研究部門

埼玉医科大学総合医療センター小児科 文献紹介061820

Respir Res. 2020;21(1):140.

 

Caffeine prevents hyperoxia-induced lung injury in neonatal mice through NLRP3 inflammasome and NF-κB pathway

 

背景:気管支肺異形成症(bronchopulmonary dysplasiaBPD)は未熟児の頻度の高い肺疾患であり、高濃度酸素が主な原因である。高濃度酸素性肺傷害動物モデルでは、肺胞の単純化と炎症細胞の浸潤が主な病態生理学的変化である。カフェインは未熟児無呼吸発作の治療に使用される薬剤である。カフェインの早期使用はBPDの発症と重症度を抑制しうるが、一方その機序については明らかになっていない。本研究の目的は、高濃度酸素性肺傷害新生仔マウスにおける炎症と肺発達に対するカフェインの有効性を評価し、考えられる機序を探索することである。

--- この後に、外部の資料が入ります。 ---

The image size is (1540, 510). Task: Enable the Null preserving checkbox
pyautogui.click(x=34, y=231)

方法:新生仔マウスに対する14日間の75%酸素暴露をBPDモデルとした。カフェインを1 g/Lの投与量で母獣マウスの飲水に加えた。市販キットで血清カフェイン濃度と肺内酸化ストレスを測定した。アデノシン2A受容体(Adenosine 2A receptorA2AR)発現と肺炎症を、免疫組織化学とウエスタンブロットで検討した。アポトーシスとサーファクタント蛋白-Csurfactant protein-CSFTPC)値を免疫蛍光法で解析した。インフラマソームとNF-κBパスウェイ蛋白をウエスタンブロットで評価した。

結果:われわれは、現在の投与量での血漿中カフェイン濃度は、マウス肺でA2AR蛋白発現を有意に減少させることを明らかにした。カフェイン療法は、高濃度酸素誘導肺傷害マウスにおいて、酸化ストレスを減少させ、体重増加を回復させ、肺胞発達を促進させ、炎症浸潤および肺傷害を有意に軽減させた。さらに、カフェインは肺組織中、特にII型肺胞上皮細胞内で、細胞のアポトーシスを減少させた。NLRP3インフラマソーム蛋白とNF-κBパスウェイは、カフェイン療法によって有意に阻害された。

結論:カフェイン療法は、NLRP3インフラマソームとNF-κBパスウェイを阻害することにより、高濃度酸素誘導マウス肺を酸化傷害から守ることができる。